Judging from the popularity of Hollywood’s numerous apocalyptic-themed blockbusters, Americans appear fixated on stories that predict ways the world could end. Humans have been making religious predictions about the end of days for centuries, but more secular versions of “doomsday” predictions have entered popular imagination in recent decades.

Responding to recent global events, a group of scientists’ “Doomsday Clock” just moved 30 seconds ahead and is now reflecting that the world is the closest it has been to metaphorical midnight.

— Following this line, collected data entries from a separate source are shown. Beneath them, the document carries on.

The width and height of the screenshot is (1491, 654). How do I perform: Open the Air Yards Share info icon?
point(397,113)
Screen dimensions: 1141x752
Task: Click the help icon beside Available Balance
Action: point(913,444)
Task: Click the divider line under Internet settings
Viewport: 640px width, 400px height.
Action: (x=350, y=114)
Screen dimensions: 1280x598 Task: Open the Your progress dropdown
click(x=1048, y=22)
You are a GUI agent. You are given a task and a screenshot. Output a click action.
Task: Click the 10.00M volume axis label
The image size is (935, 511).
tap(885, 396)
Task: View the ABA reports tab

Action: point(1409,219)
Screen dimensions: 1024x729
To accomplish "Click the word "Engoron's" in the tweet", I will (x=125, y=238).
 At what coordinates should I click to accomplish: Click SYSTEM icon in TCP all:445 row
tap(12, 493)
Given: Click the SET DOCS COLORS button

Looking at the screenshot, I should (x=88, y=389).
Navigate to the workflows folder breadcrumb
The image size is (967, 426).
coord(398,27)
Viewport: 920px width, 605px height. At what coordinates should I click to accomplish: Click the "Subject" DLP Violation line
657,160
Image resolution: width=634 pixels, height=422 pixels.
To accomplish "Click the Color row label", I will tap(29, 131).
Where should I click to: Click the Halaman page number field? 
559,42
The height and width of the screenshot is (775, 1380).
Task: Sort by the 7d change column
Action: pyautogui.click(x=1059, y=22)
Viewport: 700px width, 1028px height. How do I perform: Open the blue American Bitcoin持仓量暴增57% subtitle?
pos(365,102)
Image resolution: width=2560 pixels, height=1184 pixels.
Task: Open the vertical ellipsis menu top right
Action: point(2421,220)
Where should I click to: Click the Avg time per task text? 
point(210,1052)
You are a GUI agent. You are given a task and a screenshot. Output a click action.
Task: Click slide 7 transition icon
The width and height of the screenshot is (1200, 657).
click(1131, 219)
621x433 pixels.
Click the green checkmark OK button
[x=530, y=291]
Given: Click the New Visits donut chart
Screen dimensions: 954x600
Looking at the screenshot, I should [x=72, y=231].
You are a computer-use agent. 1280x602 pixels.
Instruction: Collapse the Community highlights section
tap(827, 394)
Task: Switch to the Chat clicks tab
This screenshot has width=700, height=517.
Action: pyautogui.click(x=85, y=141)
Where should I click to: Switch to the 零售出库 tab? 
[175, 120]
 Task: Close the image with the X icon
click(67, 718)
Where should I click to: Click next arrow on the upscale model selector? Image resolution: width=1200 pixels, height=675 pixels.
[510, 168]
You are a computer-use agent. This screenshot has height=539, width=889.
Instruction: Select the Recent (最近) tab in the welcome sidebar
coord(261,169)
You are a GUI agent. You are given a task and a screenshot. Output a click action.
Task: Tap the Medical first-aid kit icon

Unlike some religious predictions in the past, including hyped predictions from people such as David Meade and Harold Camping, the scientists’ clock is symbolic, and the scientists don’t predict a specific date. The idea they propose is that if we were to consider our closeness to annihilation on the scale of an analog clock, where midnight is the end, then we are at two minutes to midnight.

The clock, set every year by the nonprofit U.S.-based Bulletin of the Atomic Scientists, measures the planet’s safety based on global threats such as climate change and possible nuclear events. The group of scientists, who have been doing this for more than 70 years, cited recent conversations between U.S. and North Korean leaders, the “hyperbolic rhetoric and provocative actions on both sides” and President Trump and other world leaders’ failure “to deal with looming threats of nuclear war and climate change.”

The scientists moved the “Doomsday Clock” forward 30 seconds last year, which broke the record for the closest to “midnight” since the height of the Cold War.

There was a shift after World War II and the atomic bomb when humans suddenly realized we had the ability to self-destruct and help usher in the end of the world compared with previous predictions that God would usher in the end times, said Robert Joustra, a professor of international studies and co-author of the book “How to Survive the Apocalypse.”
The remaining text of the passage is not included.